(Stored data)
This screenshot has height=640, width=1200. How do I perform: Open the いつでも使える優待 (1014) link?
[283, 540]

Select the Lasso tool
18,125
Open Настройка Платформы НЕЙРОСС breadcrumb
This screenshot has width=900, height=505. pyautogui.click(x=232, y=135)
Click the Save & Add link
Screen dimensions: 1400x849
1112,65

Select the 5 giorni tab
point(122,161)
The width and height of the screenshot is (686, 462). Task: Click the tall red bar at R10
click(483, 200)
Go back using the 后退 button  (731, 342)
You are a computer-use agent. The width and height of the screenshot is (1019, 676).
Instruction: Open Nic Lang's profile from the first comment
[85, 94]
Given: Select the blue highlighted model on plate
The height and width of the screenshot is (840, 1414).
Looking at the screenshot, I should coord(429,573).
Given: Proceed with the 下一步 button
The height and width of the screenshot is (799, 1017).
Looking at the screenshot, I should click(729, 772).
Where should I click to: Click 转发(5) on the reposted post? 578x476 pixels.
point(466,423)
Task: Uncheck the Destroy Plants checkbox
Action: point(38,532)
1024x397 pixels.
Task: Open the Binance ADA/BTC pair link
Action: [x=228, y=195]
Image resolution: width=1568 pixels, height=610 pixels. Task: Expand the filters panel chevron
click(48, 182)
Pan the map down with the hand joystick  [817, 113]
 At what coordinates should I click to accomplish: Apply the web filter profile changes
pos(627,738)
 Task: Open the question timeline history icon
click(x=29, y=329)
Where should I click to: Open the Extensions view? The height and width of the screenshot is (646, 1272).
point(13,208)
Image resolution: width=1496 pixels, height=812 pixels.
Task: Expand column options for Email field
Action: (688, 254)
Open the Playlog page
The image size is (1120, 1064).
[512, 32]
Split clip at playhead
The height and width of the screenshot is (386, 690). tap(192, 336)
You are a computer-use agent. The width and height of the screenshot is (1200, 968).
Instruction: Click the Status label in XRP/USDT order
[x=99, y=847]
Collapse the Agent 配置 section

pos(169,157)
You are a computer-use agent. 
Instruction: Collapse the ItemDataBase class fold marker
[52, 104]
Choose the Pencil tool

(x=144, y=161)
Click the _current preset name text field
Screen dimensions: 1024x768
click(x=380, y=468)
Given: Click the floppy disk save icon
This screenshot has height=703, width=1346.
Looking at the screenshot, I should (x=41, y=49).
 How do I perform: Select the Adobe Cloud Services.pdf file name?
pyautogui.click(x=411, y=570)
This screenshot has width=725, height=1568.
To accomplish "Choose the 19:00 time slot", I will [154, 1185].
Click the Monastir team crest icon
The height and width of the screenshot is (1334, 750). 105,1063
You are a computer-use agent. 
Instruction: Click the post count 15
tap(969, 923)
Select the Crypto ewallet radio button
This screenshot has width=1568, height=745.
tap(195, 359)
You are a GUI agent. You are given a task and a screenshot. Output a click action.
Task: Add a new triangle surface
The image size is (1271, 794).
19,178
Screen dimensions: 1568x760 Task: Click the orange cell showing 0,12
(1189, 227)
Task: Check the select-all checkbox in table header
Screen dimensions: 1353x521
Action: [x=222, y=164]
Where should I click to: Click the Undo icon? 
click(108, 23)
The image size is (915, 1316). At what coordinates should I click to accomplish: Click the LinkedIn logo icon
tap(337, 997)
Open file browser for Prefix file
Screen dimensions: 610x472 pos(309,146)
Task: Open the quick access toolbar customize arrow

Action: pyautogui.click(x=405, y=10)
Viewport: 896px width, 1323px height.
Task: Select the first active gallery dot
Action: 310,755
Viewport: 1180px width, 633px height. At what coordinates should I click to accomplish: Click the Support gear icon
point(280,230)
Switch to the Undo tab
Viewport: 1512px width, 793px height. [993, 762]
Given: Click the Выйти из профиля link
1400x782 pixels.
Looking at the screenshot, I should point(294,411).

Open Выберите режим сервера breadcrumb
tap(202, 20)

What to do:
Pull out every line in the data above that has the word "with".

Answer space:
Given: Proceed with the 下一步 button
Pan the map down with the hand joystick  [817, 113]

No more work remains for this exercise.